◆ **AIM OF THE TASK**: Please copy the items starting at the first one and ending at the line that contains "FAQs (377, 566)", including that line, and add -106 to every coordinate number in the answers. Leave the pictures out of your answer.

Items listed in a dataset
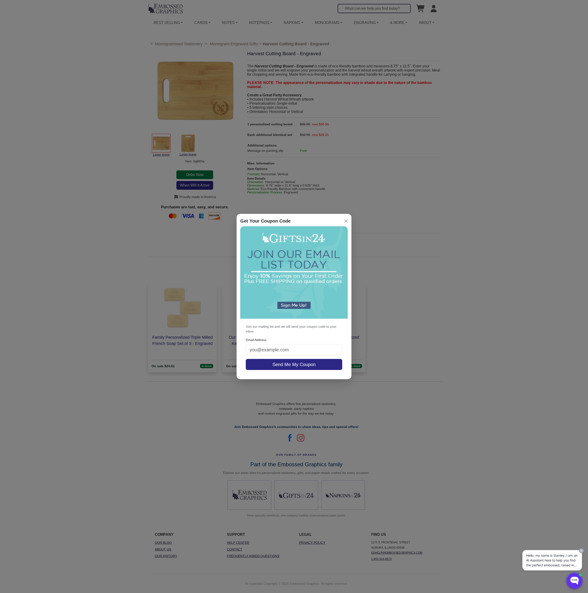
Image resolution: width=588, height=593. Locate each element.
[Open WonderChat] (574, 580)
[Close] (346, 221)
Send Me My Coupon (294, 364)
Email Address (256, 340)
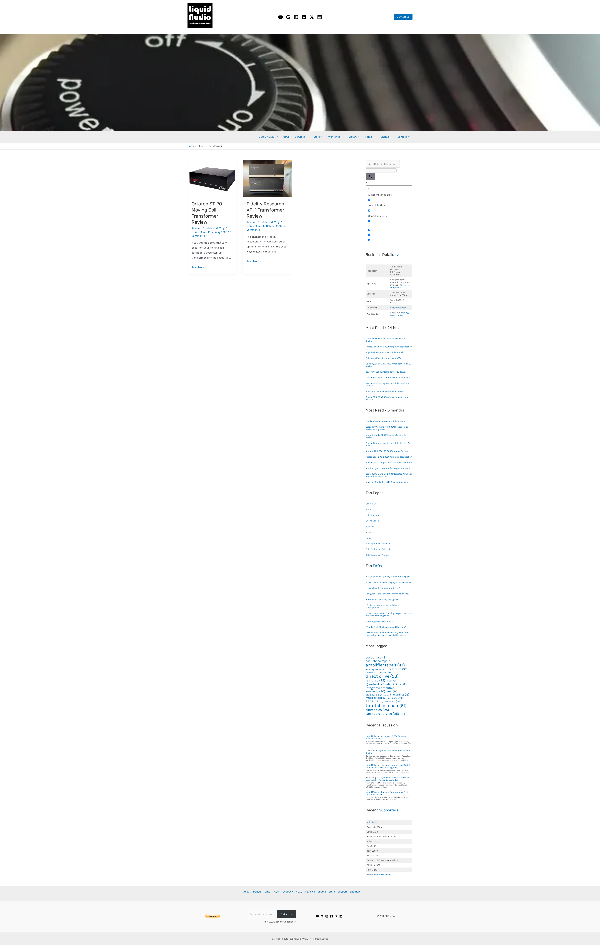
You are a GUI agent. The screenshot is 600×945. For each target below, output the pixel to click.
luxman (387, 695)
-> (397, 254)
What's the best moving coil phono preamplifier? (382, 606)
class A (384, 672)
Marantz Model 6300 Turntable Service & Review (386, 339)
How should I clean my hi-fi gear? (382, 599)
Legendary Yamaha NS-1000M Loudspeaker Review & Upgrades (387, 428)
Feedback (287, 891)
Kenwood (375, 691)
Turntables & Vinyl (214, 228)
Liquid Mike (371, 736)
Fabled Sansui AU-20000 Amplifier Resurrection (389, 346)
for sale (391, 681)
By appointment (398, 307)
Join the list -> (373, 822)
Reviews (196, 228)
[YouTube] (280, 17)
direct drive (382, 676)
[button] (403, 17)
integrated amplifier (383, 688)
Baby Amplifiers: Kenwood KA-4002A (383, 358)
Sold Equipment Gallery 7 (378, 549)
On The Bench (372, 520)
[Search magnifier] (370, 176)
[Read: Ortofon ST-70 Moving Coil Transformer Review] (212, 178)
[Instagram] (296, 17)
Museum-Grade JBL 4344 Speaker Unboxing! (387, 482)
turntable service (382, 714)
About (246, 891)
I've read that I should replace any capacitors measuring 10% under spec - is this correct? (387, 633)
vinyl (404, 714)
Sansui (375, 701)
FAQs (377, 566)
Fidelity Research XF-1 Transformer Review (265, 210)
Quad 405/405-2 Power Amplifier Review (385, 421)
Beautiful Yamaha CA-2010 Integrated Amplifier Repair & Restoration (389, 475)
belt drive (398, 669)
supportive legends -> (382, 874)
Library (353, 136)
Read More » (199, 267)
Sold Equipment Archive (377, 555)
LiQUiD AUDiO (192, 28)
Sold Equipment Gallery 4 (378, 543)
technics (392, 701)
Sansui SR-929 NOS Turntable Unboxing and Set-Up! (387, 398)
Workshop (334, 136)
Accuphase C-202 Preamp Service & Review (386, 737)
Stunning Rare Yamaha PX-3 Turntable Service (387, 793)
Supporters (388, 810)
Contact (402, 136)
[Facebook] (304, 17)
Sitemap (355, 891)
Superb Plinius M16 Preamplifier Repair (385, 352)
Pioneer (397, 698)
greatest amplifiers (385, 684)
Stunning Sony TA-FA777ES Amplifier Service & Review (388, 364)
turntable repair (386, 705)
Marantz (401, 694)
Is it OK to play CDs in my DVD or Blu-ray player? (389, 576)
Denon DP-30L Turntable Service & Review (386, 372)
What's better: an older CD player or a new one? (388, 582)
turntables (377, 710)
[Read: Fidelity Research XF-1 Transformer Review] (267, 178)
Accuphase (377, 657)
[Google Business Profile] (288, 17)
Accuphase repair (380, 661)
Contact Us (371, 503)
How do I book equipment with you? (383, 588)
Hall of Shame (372, 515)
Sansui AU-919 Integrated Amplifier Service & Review (388, 384)
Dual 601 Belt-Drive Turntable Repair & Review (388, 377)
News (286, 136)
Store (317, 136)
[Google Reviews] (322, 916)
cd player (371, 672)
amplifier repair (385, 665)
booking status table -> (399, 314)
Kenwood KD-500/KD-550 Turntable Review (387, 451)
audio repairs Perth (376, 669)
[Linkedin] (319, 17)
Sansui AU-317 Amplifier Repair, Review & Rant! (389, 462)
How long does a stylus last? (379, 621)
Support (342, 891)
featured (375, 680)
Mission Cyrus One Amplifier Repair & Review (388, 468)
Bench (257, 891)
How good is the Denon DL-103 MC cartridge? (387, 593)
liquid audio (374, 695)
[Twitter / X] (311, 17)
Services (300, 136)
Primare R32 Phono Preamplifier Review (385, 391)
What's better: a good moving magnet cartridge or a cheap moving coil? (389, 614)
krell (392, 691)
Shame (385, 136)
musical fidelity (378, 697)
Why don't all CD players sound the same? (386, 627)
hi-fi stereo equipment (400, 286)
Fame (368, 136)
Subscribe (286, 914)
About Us (370, 532)
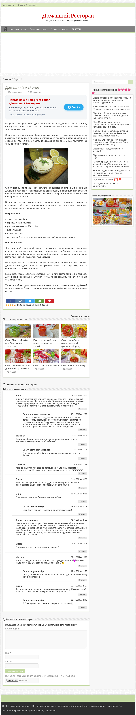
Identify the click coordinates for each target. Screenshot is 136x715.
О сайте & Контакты (27, 5)
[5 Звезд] (15, 305)
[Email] (39, 301)
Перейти (76, 107)
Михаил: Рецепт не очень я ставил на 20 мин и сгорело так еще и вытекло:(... (112, 107)
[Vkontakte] (20, 301)
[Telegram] (30, 301)
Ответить (82, 409)
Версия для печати (80, 316)
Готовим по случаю (18, 29)
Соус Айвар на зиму (73, 365)
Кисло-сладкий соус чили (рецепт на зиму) (45, 343)
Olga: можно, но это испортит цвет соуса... (109, 156)
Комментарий (12, 628)
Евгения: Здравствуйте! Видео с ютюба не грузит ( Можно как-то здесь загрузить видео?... (112, 173)
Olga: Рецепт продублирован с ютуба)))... (108, 149)
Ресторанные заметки (59, 29)
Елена (19, 479)
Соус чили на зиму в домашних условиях (17, 367)
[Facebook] (10, 301)
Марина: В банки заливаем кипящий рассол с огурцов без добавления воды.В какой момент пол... (110, 133)
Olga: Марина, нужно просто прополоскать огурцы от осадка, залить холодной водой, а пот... (112, 124)
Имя (8, 653)
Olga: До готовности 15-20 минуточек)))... (105, 184)
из (81, 395)
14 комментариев (15, 92)
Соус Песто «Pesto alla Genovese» (16, 342)
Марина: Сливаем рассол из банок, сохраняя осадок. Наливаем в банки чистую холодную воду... (111, 142)
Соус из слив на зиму (46, 365)
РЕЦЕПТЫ (76, 29)
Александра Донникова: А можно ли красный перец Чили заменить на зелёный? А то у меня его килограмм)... (112, 164)
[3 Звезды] (11, 305)
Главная (5, 29)
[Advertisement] (68, 52)
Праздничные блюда (38, 29)
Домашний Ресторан (68, 15)
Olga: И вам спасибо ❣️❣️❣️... (107, 179)
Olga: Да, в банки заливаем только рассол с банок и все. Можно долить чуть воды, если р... (110, 115)
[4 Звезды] (13, 305)
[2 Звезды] (8, 305)
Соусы (17, 79)
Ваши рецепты (8, 5)
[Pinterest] (49, 301)
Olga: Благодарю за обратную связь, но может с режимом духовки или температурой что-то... (112, 100)
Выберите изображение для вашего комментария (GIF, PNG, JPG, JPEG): (40, 676)
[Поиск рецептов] (130, 82)
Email (8, 661)
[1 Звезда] (6, 305)
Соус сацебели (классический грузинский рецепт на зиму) (72, 344)
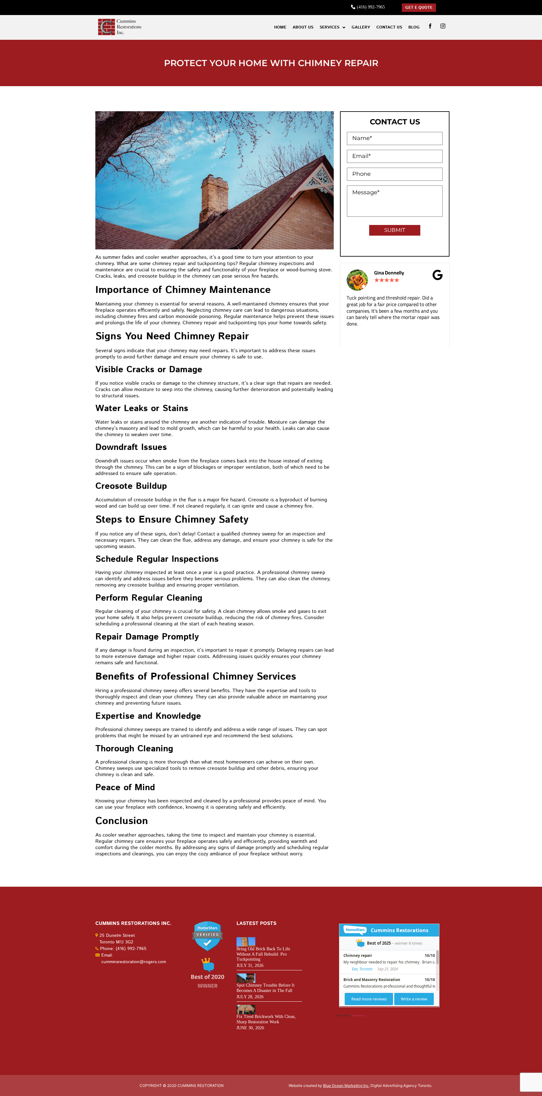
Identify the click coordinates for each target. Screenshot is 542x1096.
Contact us (389, 27)
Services (329, 27)
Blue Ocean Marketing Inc (346, 1085)
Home (280, 27)
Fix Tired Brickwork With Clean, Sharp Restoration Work (266, 1019)
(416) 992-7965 (371, 7)
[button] (332, 27)
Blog (414, 27)
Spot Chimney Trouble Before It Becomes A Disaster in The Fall (265, 988)
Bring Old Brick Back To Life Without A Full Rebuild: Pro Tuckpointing (263, 954)
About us (303, 27)
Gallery (361, 27)
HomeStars (358, 1015)
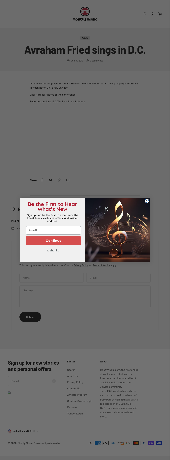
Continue (53, 240)
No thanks (52, 250)
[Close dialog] (146, 200)
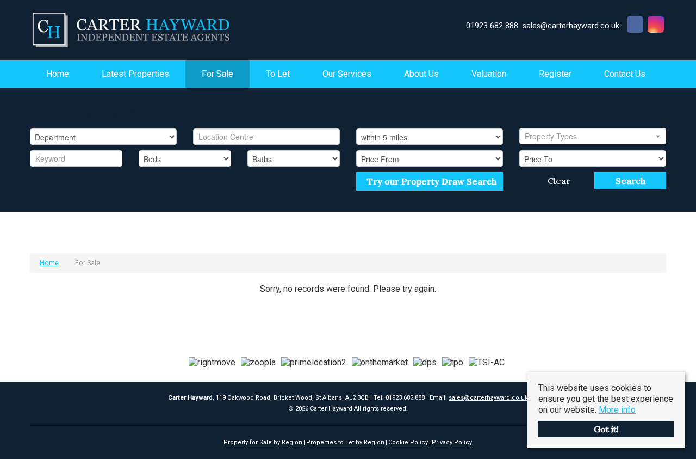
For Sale (217, 74)
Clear (559, 180)
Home (57, 74)
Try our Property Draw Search (429, 181)
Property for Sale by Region (262, 442)
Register (555, 74)
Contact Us (624, 74)
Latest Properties (135, 74)
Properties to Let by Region (345, 442)
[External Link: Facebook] (635, 26)
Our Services (346, 74)
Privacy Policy (452, 442)
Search (630, 180)
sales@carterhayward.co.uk (488, 397)
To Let (278, 74)
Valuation (488, 74)
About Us (421, 74)
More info (617, 410)
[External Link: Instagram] (655, 26)
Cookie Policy (408, 442)
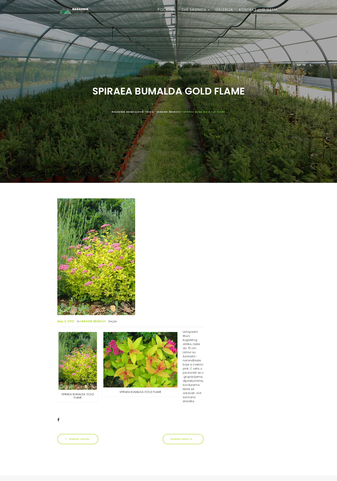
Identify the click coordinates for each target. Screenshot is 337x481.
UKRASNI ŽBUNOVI (93, 321)
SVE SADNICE (195, 9)
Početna (167, 9)
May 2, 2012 (65, 321)
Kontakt (248, 9)
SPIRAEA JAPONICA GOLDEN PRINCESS (83, 438)
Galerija (224, 9)
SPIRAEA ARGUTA (181, 438)
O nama (270, 9)
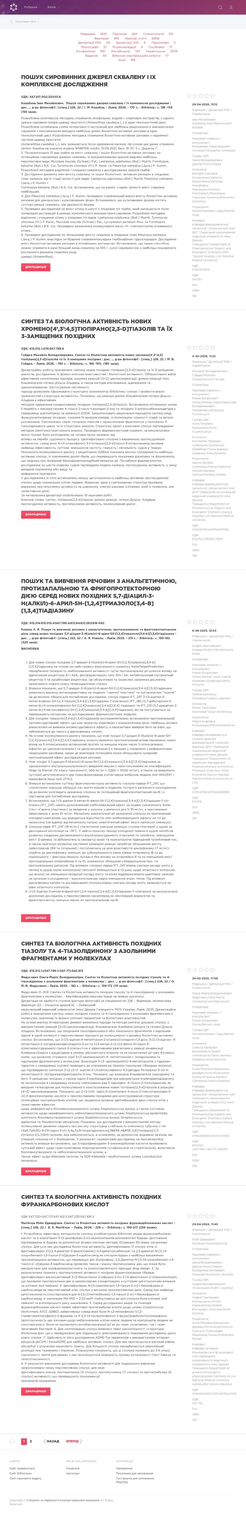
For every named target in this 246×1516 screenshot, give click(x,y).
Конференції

◆ **THE ANSWER**:
Image resolution: width=588, height=593. Locate each element.
[Open WonderChat] (468, 474)
[Close] (240, 115)
Send Me My Coupon (188, 258)
Email Address (150, 234)
You are a GUI agent. The screenshot is 600×945. For each target below, output the pixel to click.
luxman (281, 589)
-> (291, 148)
What's the best moving coil phono preamplifier? (276, 500)
class A (278, 566)
Marantz Model 6300 Turntable Service & Review (280, 233)
How should I clean my hi-fi gear? (276, 493)
Legendary Yamaha NS-1000M Loudspeaker Review & Upgrades (281, 322)
Feedback (181, 785)
Kenwood (269, 585)
Turntables & Vinyl (108, 122)
Liquid Mike (265, 630)
Fabled Sansui AU-20000 Amplifier Resurrection (283, 240)
for sale (285, 575)
By appointment (292, 201)
Join the list -> (267, 716)
Reviews (90, 122)
[YouTube] (174, -89)
direct drive (276, 570)
[button] (297, -89)
integrated amplifier (277, 582)
Baby Amplifiers: Kenwood KA-4002A (277, 252)
Sold Equipment Gallery 7 (272, 443)
On The Bench (266, 414)
[Search magnifier] (264, 70)
[Read: Ortofon ST-70 Moving Coil Transformer Review] (106, 72)
[Instagram] (190, -89)
Museum-Grade JBL 4344 Speaker Unboxing! (281, 376)
turntable service (276, 608)
About (140, 785)
I've read that I should replace any capacitors measuring 10% under spec - is this correct? (281, 527)
vinyl (298, 608)
Sansui (269, 595)
FAQs (271, 460)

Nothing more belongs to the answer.